CHICAGO — Psssst, Mr. President, you will not be running against Hillary Clinton in 2020.
This past week, President Trump and Vice President Pence kicked off their reelection campaign in Orlando and while he repeated the premise for another four years - “Promises made, promises kept” - it was also an exercise in grievance, with nary an aspirational echo from those like President Kennedy or Reagan.
“Our political opponents look down with hatred on our values and with utter disdain for the people whose lives they want to run,” Trump said. “They tried to take away your dignity and your destiny. But we will never let them do that, will we? They tried to erase your vote, erase your legacy of the greatest campaign — probably the greatest election in the history of our country.”

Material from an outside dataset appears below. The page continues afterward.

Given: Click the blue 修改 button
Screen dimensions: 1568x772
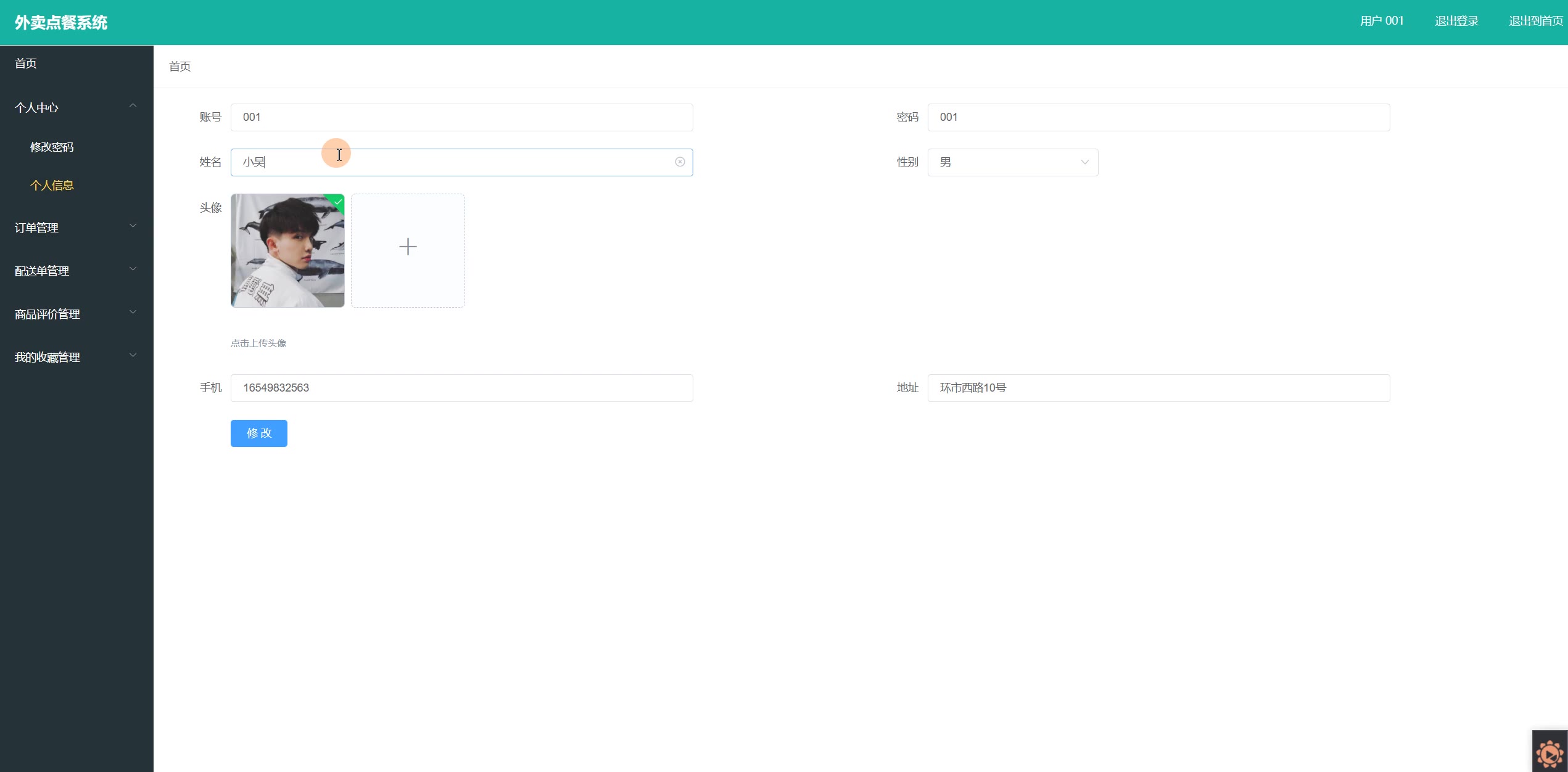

Trump brought up Hillary Clinton’s “33,000 emails” as the capacity crowd chimed “Lock her up!”
Trump won his historic upset in 2016 in part because of his own shrewd strategies and fulsome use of social media. But there were many of his supporters, particularly in Indiana, who loathed Hillary Clinton and voted for the billionaire. But folks, Hillary ain’t runnin’. She’s back in Chappaqua.

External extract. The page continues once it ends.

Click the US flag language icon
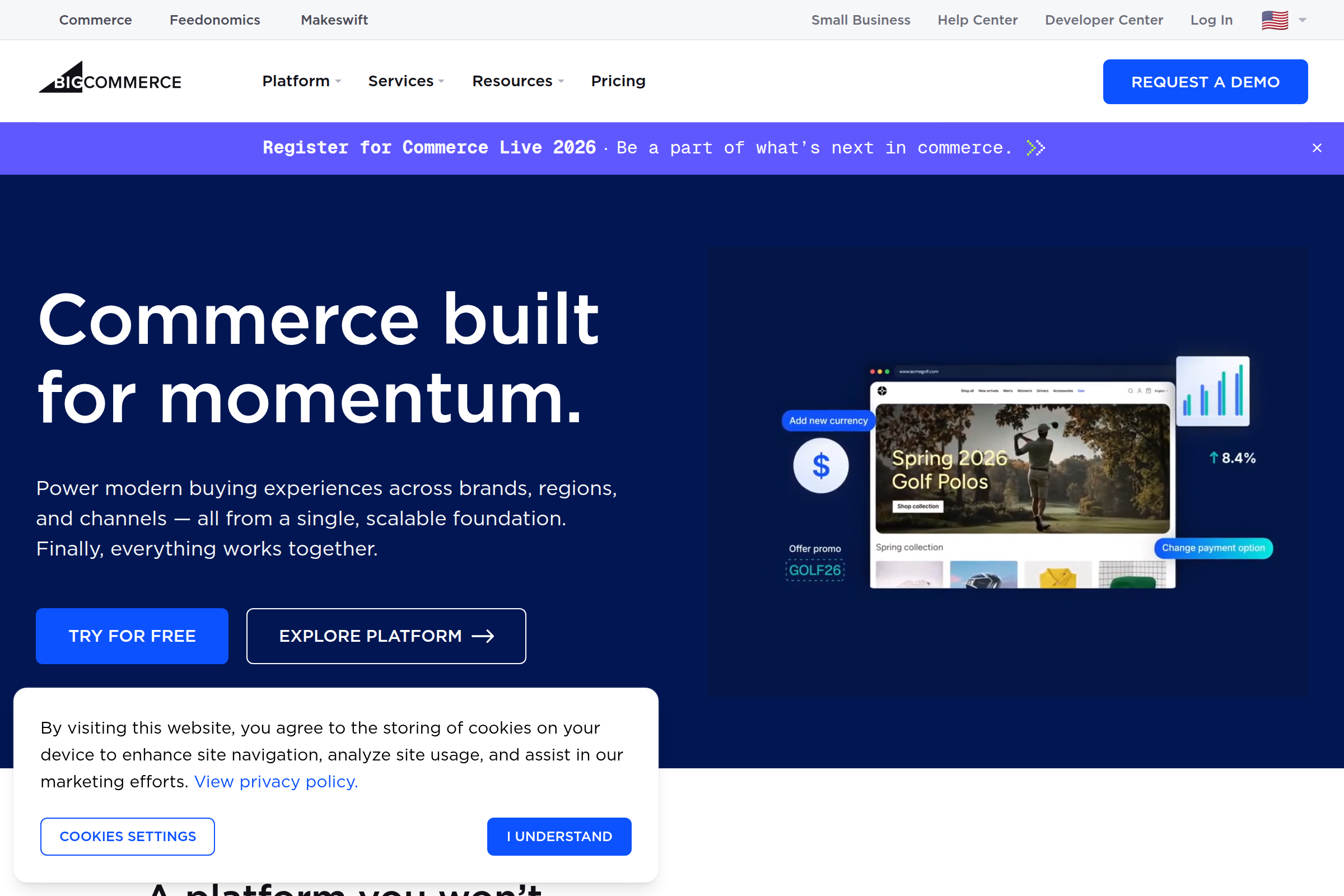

While the economy is humming, GDP is meeting his prediction of close to 3 percent growth, and jobless levels are at 50-year lows, Trump is not reaping the political windfall that most presidents do with such a positive economy. He appears to have survived the Robert Mueller investigation and the American people have little appetite for impeachment.
A Fox News Poll released last Sunday showed Joe Biden leading Trump by 49-39 percent, while Socialist Sen. Bernie Sanders held nearly the same advantage over the president, at 49-40 percent. South Bend Mayor Pete Buttigieg leads Trump 41-40 percent. Polls show the right/wrong tracks are working against Trump, standing at 44/52.7 percent by the Real Clear Politics polling composite as of June 13.
In Indiana, Morning Consult notes that since Trump took office, his net approval has decreased by 19 percent (Trump won Indiana in 2016 with 56.6 percent to Clinton’s 37.5 percent). But He filled Hoosier arenas last year and helped elect Sen. Mike Braun.
With the good economy, most presidents’ approval would be at or north of 50 percent, perhaps approaching the 60th percentile. Trump’s problems are that he often steps on his own messaging. The controversial Mexican and Chinese tariffs have injected widespread anxiety across a significant portion of his base that includes farmers and ranchers, manufacturers, union workers who migrated from President Obama in 2008 to Trump in 2016, as well as moderates and independents.
The Fox News poll shows 45 percent believe tariffs hurt the U.S., while 33 percent believe they help. Some 52 percent opposed Trump’s threat to impose tariffs on Mexico. And 55 percent oppose building the border wall, Trump’s signature issue that he stokes his base but doesn’t grow it. The wall isn’t being built (he rejected a $20 billion plus deal with Democrats last December in return for legalizing Dreamers) and it won’t be paid for by Mexico.
Trump promised “great health care” for everyone, adding, it will be a “lot less expensive.” But he and Republicans don’t even have a plan to replace Obamacare, and expenses continue to skyrocket. On tax reforms, the Fox News Poll revealed 31 percent feel everyone has benefitted under Trump’s economic policies, but 48 percent think only “people with more money” have.
Another bi-product of the tax reforms is exploding federal debt (now a lofty $22 trillion) and a federal budget deficit that Fox News reports will rise from $779 billion last year to more than $1 trillion this year. This occurs in a good economy. What happens when we go into the inevitable recession?
This comes as the Baby Boom retirement is in full swing, and Social Security, Medicare and Medicaid will soon run out of money. Remember Gov. Mitch Daniels warning of the “red menace?” Well, it’s not in Beijing or Moscow. We’ll all get to see it from coast-to-coast and no one in Washington is even talking about it.
As with any reelection sequence, anything and everything can change more than a year out. But Trump faces an unprecedented array of hurdles unlike any other president before him, many of his own making.
Can Trump reverse his electoral scenarios?
Of course. If he were to cut a significant trade deal with China that truly solves many of the long-term issues, Trump would certainly benefit. If the economy keeps humming, historically citizens vote their pocketbooks.
Even among his supporters there is Trump fatigue. The president dominates the news cycles, but his M.O. is chaos and he constantly does shoot-from-the-hip things that keep his staff and supporters scrambling for justification (like the Mexican tariffs).
If Trump were to lose, it might be more of a death-by-a-thousand-cuts scenario than any one big thing or any one opponent.
There is no doubt that in 2016, Donald Trump came up with an incredible plan and pulled off a historic upset that virtually no one saw coming. In view of today’s events and circumstances, a 2020 Trump reelection victory might also belong in that “historic upset” category.
The huge question today is, despite all of Trump’s unprecedented proclivities, could he find history repeating itself? Or will he be consumed by his own chaos? Time and the American people will tell.